J’ai passé la période de Noël aux États-Unis, dans la banlieue de Washington, où les devantures des maisons m’ont frappé par leur profusion d’ornements éclatants. Partout, des mots lumineux proclamaient « Love » et « Peace », tandis que les seuils croulaient sous des piles de colis Amazon, regorgeant sans doute de cadeaux destinés à célébrer les fêtes. Ce contraste entre les idéaux affichés et les pratiques observées m’a laissé perplexe. Incapable de trancher, j’ai décidé de consulter mon directeur de conscience attitré, le révérend Père ChatGPT, et de lui soumettre la question suivante :


« Noël ne serait-il pas porteur d’un paradoxe ? Nous brandissons des mots comme amour et paix, mais ces mots semblent perdre leur sens face à une frénésie consumériste alimentée par des produits issus de chaînes de production marquées par la violation des droits humains, l’exploitation des travailleurs et la dégradation de l’environnement. Qu’en pensez-vous ? »

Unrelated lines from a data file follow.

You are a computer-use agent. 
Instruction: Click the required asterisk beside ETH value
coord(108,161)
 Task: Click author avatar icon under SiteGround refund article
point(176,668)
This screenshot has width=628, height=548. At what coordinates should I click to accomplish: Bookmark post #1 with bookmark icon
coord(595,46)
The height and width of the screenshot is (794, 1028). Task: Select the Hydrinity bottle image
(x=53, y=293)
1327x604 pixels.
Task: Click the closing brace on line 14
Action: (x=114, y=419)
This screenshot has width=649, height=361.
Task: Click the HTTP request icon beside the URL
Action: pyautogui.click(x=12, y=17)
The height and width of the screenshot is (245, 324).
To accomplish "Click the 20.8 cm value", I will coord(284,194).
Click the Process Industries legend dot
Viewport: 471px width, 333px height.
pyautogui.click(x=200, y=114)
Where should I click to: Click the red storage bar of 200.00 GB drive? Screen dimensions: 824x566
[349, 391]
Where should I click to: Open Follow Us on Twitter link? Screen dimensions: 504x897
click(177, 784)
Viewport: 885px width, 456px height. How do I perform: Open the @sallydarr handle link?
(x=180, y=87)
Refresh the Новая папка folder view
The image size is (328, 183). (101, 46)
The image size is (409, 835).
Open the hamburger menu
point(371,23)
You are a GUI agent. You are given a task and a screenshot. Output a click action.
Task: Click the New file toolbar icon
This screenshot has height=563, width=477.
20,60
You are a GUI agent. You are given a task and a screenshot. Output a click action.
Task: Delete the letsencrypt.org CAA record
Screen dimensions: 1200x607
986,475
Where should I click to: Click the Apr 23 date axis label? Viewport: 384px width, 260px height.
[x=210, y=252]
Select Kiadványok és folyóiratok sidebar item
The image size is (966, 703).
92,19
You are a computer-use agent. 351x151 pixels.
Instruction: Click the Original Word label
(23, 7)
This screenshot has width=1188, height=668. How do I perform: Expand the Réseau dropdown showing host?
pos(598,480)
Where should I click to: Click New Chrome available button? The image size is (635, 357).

Voici la réponse, réfléchie et incisive, qu’il m’a donnée dans sa grande sagesse :


Le paradoxe de Noël réside dans la coexistence troublante entre les idéaux que nous célébrons et les pratiques que nous perpétuons. Cette période de l’année se veut un moment d’amour, de paix et de bienveillance, un temps propice aux connexions humaines, à l’expression de gratitude et au renforcement des liens. Pourtant, ces nobles aspirations s’entremêlent avec une réalité où la consommation excessive règne en maître, souvent en contradiction flagrante avec les valeurs proclamées.


 

Prenons l’exemple des cadeaux, véritable pilier de la fête. Leur échange, censé symboliser la générosité et l’attention portée à autrui, repose souvent sur une chaîne de production profondément injuste. De nombreux biens proviennent de pays où les protections sociales et environnementales sont quasi inexistantes. Les travailleurs y subissent des conditions d’exploitation : longues heures, rémunérations dérisoires et environnements dangereux. Derrière chaque paquet soigneusement emballé se cache potentiellement une histoire de souffrance, ternissant la magie de l’acte d’offrir.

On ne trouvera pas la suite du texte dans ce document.